My brother was just on the other side of the door. I heard him breathing deeply, as if catching his wind after mild exertion. I waited for him to appear, but he didn’t move. After a moment I turned away as if I’d forgotten something and walked back toward the courtroom.
I was sitting in the conference room when Teddy came in a moment later, looking calm and composed, as if he and Car had just been having a quick strategy consultation. He sat next to me, pulled a binder toward him, and began taking out documents he thought would be useful in his cross-examination of Lorlee. He was about to confront her with the fact that she’d supposedly told her best friend, Sharla, who happened to be sleeping with Ellis, that she’d fabricated the rape charges to get custody of the children.

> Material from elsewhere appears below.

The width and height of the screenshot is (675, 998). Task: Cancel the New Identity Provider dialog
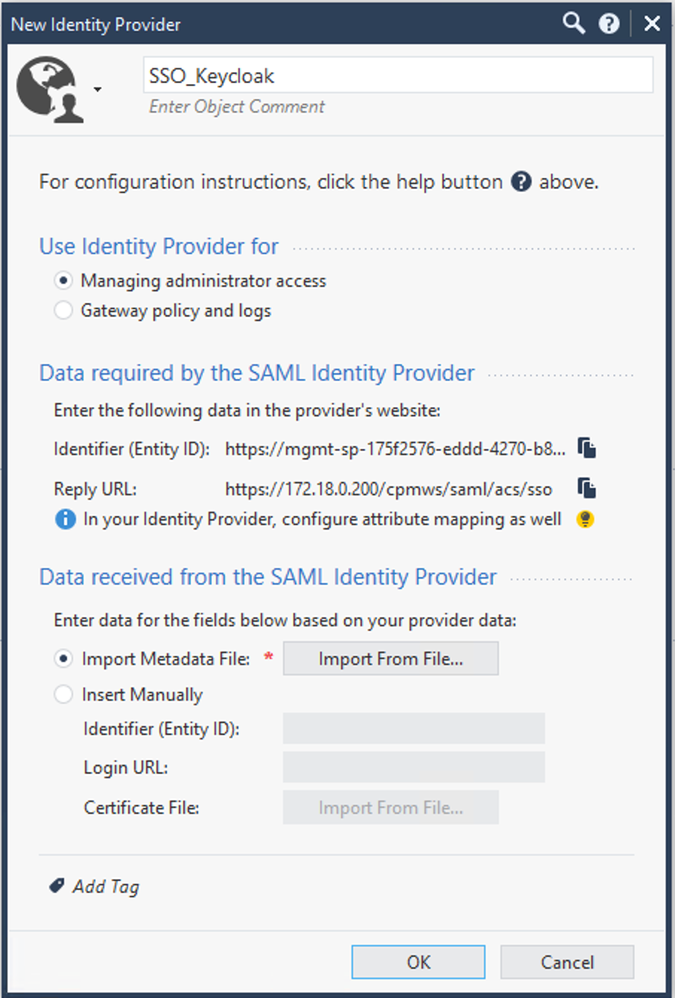(567, 962)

When we went back into the courtroom it was the Wild West. Sharla, Teddy’s only witness, fell apart under the DA’s cross, coming across as a skank and a sneak and a liar, and Teddy accused Lorlee of lying when he recalled her for questioning, after Sharla testified about the phone conversations in which Lorlee admitted to fabricating the rape story. “So you told nothing but the truth in your testimony here,” he said, then reminded Lorlee of her oath, asking if she understood that perjury was a crime. Then he went into her reasons to lie, the divorce she and Ellis were going through, her admitted desire to deny him custody of their children.
It was a pretty typical case, so I didn’t think anymore about what happened or didn’t happen in the stairwell until my brother was lying in the hospital with a hole in his head.